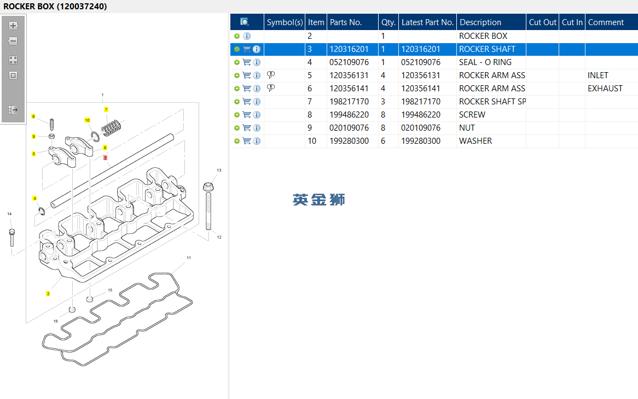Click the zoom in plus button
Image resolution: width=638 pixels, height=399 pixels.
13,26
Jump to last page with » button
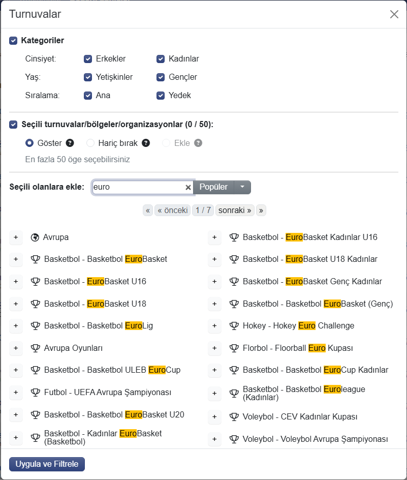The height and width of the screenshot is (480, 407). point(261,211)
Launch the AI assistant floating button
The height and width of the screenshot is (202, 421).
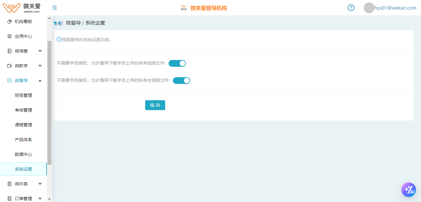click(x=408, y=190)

• _YOUR TASK_
Copy exactly and only this span: the line with "Launch the AI assistant floating button" through the final line of the entries, both ends included, with the pictures left out.

• _RESULT FOR THIS EXERCISE_
Launch the AI assistant floating button
The height and width of the screenshot is (202, 421).
click(x=408, y=190)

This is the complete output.